En principe, il est interdit de s’inscrire sur les réseaux sociaux si l’on a moins de 13 ans — y compris, donc, sur Instagram. En effet, la loi américaine dite COPPA (Children’s Online Privacy Protection Act) interdit depuis 1998 la collecte de données ou le ciblage d’individus qui se trouvent sous cette tranche d’âge. Il est toutefois possible de lancer un réseau social qui s’adresse à eux, si l’on se conforme à COPPA.
Le fait est qu’il n’est pas rare que des enfants inventent une date de naissance imaginaire pour s’inscrire malgré tout. Instagram a certes déployé des outils pour essayer de mieux repérer les resquilleurs, et de protéger plus généralement les enfants entre 13 et 18 ans, mais le site suggère qu’une meilleure approche, moins faillible, serait d’avoir un Instagram Kids, à part, dans un environnement plus cloisonné et contrôlé.
L’argument n’a pas fait mouche auprès des procureurs, qui égrainent au contraire toutes sortes de conséquences néfastes pour l’estime de soi et le développement des plus jeunes : « l’utilisation des médias sociaux peut être préjudiciable à la santé et au bien-être des enfants, qui ne sont pas équipés pour relever les défis liés à la possession d’un compte de médias sociaux. »

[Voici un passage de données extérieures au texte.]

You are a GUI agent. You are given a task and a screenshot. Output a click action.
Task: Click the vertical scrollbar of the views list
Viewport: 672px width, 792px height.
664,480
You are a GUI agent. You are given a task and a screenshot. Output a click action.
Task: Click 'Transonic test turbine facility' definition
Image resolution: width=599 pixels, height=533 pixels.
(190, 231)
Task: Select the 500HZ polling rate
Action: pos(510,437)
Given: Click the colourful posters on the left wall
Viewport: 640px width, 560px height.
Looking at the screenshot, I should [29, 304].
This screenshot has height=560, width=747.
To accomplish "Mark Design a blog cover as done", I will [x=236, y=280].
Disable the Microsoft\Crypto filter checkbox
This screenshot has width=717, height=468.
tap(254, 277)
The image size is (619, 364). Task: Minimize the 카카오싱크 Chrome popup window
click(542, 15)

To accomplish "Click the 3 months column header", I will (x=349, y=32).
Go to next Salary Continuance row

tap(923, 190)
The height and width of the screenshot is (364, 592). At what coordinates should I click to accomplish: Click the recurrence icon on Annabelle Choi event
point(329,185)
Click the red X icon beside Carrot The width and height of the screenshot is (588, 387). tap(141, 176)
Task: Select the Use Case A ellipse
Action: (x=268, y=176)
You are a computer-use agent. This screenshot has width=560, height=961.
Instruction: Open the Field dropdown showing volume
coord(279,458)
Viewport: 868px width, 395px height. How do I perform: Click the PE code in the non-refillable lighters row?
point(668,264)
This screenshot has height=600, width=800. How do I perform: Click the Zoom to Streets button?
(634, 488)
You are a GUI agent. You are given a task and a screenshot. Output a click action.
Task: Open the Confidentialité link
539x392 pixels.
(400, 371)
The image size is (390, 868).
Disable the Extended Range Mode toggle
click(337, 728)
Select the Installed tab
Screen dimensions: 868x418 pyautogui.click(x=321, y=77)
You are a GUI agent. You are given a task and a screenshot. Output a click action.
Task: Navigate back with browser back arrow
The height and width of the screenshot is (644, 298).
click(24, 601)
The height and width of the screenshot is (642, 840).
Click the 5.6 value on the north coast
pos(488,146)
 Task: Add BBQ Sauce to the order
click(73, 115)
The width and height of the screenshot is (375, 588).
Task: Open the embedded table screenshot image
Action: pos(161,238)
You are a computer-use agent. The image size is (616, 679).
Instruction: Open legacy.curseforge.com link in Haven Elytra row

Parmi les problématiques citées dans le courrier apparaissent la dépression, les idées suicidaires ou encore les canons de beauté factices qui imposent une certaine image du corps idéal pouvant engendrer des troubles alimentaires auprès de celles et ceux voulant s’y conformer. Le cyberharcèlement entre mineurs et les prédateurs sexuels sont aussi évoqués.